Ollie admits there was bad communication from the Government with the new food regulations, requiring premises to specify and iteminise what customers are eating.
"The rationale behind it is to target the tiny minority, the quarter of one per cent, which are rogue pubs and operating without selling food," he explains. "The penalties are now very severe and pubs won't get their licences renewed if they step out of line."
A LVF spokesperson told the Sunday World that the future will be bleaker if pubs are not allowed to reopen in the next planned phase date of September 14.
"Eleven pubs that we know of in Dublin have closed their doors for good," a spokesperson told us.
"There are about 700 pubs in Dublin. A lot of pubs are now using nearby takeaways so numbers are blurred - there are maybe 550 pubs currently serving food in Dublin and about 200 pubs still closed.

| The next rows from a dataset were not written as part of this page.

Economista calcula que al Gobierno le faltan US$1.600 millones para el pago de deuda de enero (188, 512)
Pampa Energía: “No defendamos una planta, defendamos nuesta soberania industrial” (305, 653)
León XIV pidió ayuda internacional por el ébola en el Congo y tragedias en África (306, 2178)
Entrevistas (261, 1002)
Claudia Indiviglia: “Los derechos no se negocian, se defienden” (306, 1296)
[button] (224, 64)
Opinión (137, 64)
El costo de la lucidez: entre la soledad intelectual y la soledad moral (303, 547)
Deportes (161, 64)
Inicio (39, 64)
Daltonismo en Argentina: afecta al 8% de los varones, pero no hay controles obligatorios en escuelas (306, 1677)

"Well-known pubs such as McDaid's, Grogan's, The Swan on Aungier Street, are all still closed and nationally there are about 25,000 people impacted by the decision to keep pubs shut.
"We are sending out the posters to all pubs across the country and it is highly visual in every constituency across the country.
"It's now become a headache for politicians as even junior ministers have become critical of it and the Tánaiste has said there needs to be a reopening soon.
"If nothing is agreed by next weekend it will be put off again and pubs won't reopen on September 14, which will be a disaster for our industry."